„Hey Philipp", sagte Louis und streichelte über den kalten Grabstein. Er legte die frischen Blumen ab und zog seine Jacke aus, um sich auf sie zu setzen. „Entschuldige, dass ich die letzten Wochen so selten da war, aber du wirst es nicht glauben, ich habe jemanden kennengelernt. Ich hoffe, das ist okay für dich, aber vermutlich ist es das, denn er hat immerhin deine Augen. Und ich glaube, ich mag ihn. Sofern man das nach einem Monat beurteilen kann. Andererseits wusste ich es bei dir nach einer Nacht", erzählte Louis, wischte sich mit seinen Fingern die aufkommenden Tränen aus dem Gesicht.
„Er spielt bei Manchester. Wie verrückt ist das bitte? Ich frage mich ernsthaft, was er von mir will. Aber du würdest ihn mögen, denn er passt schon jetzt auf mich auf, so wie du es immer getan hast. Hast du ihn mir geschickt? Weil du immer noch auf mich aufpasst? Oh Gott, Philipp, ich vermisse dich so sehr. Kannst du bitte einfach zurückkommen? Bitte?", fragte Louis und atmete mehrfach tief durch. „Harry verdient eine Chance, er gibt sich wirklich Mühe und du kommst offensichtlich nicht zu mir zurück. Harry hat bei unserem dritten Date das halbe McDonald's leergekauft, nur damit ich etwas esse", sagte Louis schon nahezu stolz, denn so verrückt wäre nicht einmal Philipp gewesen.

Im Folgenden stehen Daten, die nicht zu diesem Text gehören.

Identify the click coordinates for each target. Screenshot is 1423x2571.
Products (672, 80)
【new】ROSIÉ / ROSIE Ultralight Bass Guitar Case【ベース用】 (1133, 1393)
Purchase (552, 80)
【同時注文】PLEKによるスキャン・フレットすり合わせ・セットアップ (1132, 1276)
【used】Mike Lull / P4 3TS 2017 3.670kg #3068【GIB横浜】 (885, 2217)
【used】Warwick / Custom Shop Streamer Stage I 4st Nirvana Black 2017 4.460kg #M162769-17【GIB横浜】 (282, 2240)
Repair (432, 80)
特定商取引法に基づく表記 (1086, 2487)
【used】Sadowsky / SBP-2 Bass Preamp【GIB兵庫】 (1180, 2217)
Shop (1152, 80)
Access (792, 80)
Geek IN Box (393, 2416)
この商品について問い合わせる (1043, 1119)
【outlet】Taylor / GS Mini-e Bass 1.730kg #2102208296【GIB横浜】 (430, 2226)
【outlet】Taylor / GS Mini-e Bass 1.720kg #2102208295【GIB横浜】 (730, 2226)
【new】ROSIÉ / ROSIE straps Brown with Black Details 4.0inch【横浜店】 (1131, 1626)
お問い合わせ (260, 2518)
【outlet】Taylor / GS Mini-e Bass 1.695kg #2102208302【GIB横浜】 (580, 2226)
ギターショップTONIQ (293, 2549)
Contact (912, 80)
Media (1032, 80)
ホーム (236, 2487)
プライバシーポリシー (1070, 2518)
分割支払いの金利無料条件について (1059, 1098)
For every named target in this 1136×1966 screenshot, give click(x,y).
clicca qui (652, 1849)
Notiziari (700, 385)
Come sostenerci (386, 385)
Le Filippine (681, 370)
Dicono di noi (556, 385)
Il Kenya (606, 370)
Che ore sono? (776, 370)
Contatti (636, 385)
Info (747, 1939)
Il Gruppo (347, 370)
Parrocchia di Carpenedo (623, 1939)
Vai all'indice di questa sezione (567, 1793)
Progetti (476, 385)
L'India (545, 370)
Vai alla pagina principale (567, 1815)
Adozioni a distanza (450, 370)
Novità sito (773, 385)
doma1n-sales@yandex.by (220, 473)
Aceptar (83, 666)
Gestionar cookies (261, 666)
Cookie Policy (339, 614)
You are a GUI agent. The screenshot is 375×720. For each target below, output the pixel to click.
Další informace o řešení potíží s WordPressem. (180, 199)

Er erzählte Philipp in jeder Einzelheit von dem Freundschaftsspiel gegen die Junioren, bevor er sich mit Tränen in den Augen verabschiedete und den Friedhof verließ. Louis griff auf dem Weg zur Schule in seine Tasche, in welcher sich von Harry geschmierte, in Butterbrotpapier verpackte Brote befanden. Sie trafen sich in den letzten vier Wochen jeden Morgen auf einen gemeinsamen Kaffee. Er muss sie ihm in die Tasche gesteckt haben, als er auf Toilette war. Die kleine Notiz auf den Broten brachte Louis zum Lachen.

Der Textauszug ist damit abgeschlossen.